Tayfun Atay
Bana antropolojinin hem bilgisini kazandıran, hem sevgisini aşılayan, hem de mesleki anlamda kapısını açan Sevgili Hocam Prof. Dr. Bozkurt Güvenç’i 10 Aralık 2018 sabahı kaybettik.
Bir “Baba”yı kaybetmiş gibi derin, ağır ve keskin bir duygu var içimde!..
Bozkurt Hoca üzerine yazacaklarımı zamana yayacağım.
Çünkü yas, yaşanmak içindir!
Aramızdan ayrılışının çok taze olduğu bu duygu-yoğun dönemde Hocam’a dair düz-yazı denemelerinde bulunmanın çok uygun düştüğü kanısında değilim.
Şiir de yazamadığıma göre!..
O yüzden sözü “Usta”ya bırakmadan önce birkaç cümle kurmakla yetineyim!..
***
“Usta” diyorum, çünkü ben, üniversitenin bir “Zanaat” olduğunu Bozkurt Güvenç’ten öğrendim ve onun yanında deneyimledim.
Aramızda ilk günden, onun son nefesine kadar hep bir “usta-çırak” ilişkisi oldu.
Bu yaşlarda bile karşısına çıktığımda, konuşurken heyecanlanıp ağzım-dilim birbirine dolaşır, ne söyleyeceğimi unuttuğum olurdu.
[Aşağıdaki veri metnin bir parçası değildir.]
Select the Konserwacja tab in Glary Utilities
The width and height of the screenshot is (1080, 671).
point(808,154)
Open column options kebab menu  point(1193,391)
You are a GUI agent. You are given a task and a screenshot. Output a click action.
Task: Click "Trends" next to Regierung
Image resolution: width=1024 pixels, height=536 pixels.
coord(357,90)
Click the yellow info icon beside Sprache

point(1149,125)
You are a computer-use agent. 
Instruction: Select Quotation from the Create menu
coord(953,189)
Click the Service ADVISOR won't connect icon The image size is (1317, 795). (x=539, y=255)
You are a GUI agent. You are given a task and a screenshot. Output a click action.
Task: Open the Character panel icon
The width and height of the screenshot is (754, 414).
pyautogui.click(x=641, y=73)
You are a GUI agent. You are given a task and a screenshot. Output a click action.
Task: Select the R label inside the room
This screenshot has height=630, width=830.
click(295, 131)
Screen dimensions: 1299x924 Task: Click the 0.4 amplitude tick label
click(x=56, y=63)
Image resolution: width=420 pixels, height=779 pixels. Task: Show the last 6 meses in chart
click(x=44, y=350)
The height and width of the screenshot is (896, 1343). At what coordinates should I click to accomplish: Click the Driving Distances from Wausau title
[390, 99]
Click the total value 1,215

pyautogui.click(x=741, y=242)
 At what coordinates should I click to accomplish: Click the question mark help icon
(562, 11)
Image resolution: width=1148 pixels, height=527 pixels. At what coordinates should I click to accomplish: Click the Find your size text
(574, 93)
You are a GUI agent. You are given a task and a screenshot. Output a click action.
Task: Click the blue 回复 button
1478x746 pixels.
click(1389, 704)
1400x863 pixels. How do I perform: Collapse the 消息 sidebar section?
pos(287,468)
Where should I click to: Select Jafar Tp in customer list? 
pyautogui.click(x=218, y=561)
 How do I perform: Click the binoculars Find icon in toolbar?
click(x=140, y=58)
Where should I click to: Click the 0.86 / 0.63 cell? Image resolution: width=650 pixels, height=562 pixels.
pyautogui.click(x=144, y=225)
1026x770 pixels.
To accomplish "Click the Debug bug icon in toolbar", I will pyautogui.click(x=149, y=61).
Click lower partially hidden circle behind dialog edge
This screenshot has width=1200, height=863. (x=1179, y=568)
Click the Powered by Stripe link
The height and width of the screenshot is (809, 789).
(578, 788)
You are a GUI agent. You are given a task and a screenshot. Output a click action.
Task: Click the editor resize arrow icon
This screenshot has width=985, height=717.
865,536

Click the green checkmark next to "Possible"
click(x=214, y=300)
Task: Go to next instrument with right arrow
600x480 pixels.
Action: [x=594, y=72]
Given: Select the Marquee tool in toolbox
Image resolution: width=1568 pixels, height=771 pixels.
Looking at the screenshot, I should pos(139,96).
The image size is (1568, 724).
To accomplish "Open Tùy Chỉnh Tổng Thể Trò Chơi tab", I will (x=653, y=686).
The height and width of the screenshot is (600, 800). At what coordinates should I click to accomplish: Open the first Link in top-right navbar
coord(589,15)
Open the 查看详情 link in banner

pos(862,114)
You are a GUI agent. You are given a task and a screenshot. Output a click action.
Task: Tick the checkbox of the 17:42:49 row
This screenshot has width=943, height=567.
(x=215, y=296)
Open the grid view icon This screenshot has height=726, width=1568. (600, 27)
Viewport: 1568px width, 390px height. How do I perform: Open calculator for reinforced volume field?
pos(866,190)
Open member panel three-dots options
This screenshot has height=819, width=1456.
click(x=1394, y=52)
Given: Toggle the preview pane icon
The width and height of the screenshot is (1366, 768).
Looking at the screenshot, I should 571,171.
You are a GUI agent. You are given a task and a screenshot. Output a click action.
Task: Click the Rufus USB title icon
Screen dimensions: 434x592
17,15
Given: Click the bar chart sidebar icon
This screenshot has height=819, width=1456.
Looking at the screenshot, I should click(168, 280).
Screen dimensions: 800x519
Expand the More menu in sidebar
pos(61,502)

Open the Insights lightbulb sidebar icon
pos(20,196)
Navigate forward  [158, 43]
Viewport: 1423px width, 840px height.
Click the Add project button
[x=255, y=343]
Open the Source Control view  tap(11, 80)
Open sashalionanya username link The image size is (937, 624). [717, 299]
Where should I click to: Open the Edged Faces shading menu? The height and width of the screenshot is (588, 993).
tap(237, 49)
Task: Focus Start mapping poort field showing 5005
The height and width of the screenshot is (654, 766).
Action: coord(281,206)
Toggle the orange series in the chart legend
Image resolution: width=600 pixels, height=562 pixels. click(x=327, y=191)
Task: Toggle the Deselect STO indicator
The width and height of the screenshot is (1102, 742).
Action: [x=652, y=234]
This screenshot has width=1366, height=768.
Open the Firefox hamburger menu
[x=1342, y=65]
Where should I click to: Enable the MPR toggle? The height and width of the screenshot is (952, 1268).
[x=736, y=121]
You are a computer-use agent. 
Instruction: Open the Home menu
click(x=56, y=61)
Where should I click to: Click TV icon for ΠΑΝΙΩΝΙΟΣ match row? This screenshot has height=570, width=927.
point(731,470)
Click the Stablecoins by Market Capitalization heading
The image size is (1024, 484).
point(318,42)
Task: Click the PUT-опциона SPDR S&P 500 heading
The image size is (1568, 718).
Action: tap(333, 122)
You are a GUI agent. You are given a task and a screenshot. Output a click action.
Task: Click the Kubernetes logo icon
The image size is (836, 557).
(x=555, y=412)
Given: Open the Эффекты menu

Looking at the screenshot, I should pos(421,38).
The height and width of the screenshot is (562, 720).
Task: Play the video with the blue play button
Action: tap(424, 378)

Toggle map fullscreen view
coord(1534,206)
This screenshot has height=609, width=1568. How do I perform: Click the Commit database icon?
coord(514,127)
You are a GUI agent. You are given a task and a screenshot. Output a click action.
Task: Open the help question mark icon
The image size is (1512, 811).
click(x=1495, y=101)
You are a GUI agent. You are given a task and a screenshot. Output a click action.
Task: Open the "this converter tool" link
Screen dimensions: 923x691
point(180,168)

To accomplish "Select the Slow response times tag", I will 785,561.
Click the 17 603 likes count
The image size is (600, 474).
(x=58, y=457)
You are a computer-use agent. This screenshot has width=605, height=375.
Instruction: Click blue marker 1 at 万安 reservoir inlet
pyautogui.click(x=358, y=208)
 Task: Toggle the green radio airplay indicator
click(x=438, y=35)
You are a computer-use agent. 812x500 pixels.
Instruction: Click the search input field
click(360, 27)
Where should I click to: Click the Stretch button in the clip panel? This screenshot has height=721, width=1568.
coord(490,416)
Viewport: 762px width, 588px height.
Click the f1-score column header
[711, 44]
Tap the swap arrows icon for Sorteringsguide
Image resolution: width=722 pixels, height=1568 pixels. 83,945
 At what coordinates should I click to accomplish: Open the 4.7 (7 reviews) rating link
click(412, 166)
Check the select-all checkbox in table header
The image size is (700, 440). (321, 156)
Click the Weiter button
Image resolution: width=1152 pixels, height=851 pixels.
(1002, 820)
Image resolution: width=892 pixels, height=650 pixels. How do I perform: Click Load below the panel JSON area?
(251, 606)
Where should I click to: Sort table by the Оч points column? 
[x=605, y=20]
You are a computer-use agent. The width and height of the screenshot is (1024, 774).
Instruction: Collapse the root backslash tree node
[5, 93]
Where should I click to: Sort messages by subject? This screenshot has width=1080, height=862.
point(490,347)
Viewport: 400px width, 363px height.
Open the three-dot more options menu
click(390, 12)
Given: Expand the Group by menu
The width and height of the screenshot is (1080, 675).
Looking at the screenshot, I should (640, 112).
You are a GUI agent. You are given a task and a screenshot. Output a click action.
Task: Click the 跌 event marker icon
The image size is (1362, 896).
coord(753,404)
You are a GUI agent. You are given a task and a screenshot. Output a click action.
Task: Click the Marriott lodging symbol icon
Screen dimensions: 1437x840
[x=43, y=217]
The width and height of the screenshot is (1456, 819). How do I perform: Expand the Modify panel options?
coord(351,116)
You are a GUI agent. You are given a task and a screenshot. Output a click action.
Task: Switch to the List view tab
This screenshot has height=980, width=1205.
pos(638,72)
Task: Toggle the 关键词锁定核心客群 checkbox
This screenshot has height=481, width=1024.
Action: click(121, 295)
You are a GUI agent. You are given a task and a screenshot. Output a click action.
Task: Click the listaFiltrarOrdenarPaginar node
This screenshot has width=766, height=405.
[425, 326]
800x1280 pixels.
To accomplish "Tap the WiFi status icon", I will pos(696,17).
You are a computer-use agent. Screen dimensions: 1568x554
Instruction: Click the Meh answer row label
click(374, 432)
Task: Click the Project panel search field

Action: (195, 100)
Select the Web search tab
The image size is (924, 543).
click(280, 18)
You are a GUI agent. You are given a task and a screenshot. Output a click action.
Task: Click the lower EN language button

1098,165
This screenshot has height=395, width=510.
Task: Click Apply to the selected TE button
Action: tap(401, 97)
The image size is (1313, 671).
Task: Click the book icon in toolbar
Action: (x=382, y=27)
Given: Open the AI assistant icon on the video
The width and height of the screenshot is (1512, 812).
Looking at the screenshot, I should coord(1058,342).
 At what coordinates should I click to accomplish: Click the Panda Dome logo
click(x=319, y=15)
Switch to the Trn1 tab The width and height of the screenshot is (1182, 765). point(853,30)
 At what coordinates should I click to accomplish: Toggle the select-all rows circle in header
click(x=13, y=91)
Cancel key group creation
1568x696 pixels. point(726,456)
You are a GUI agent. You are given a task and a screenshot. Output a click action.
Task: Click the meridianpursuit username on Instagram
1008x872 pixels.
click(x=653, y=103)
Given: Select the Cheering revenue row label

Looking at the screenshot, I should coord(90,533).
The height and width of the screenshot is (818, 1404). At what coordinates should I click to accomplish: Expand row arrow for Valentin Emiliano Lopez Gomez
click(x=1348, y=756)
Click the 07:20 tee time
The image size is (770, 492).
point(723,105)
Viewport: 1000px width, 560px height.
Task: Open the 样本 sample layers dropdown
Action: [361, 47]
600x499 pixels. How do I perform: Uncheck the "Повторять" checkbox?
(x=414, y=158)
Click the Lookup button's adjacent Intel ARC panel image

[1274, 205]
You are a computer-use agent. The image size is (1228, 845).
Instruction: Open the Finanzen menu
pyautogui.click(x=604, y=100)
O ilk günkü “Ustalık” etkisi üzerimden hiç eksik olmadı.
Ben, bir “çırak” olarak girdim onun “Antropoloji” atölyesine ve bugün ne olduysak/olabildiysek, onun sayesindedir!..

***
Biz Bozkurt Hoca’nın yanında “Üniversite”nin; yani bilgi üretiminin, düşünce üretiminin ve “insan üretimi”nin (eğitim-öğretim) zanaatkârane bir faaliyet olduğunu öğrenerek yetiştik.
Kızdığı oldu, hiç gocunmadık; sevdiği, takdir-tebrik ettiği oldu, çocuklar gibi şen olduk; koruduğu/kolladığı oldu, şükran ve minnet duyduk.
Ben öğretmenliğin “ebedi öğrencilik” olduğunu Bozkurt Hoca’dan öğrendim.
Ben öğretmenliğin, öğrencisinin her daim kale gibi arkasında durmak olduğunu Bozkurt Hoca’dan öğrendim.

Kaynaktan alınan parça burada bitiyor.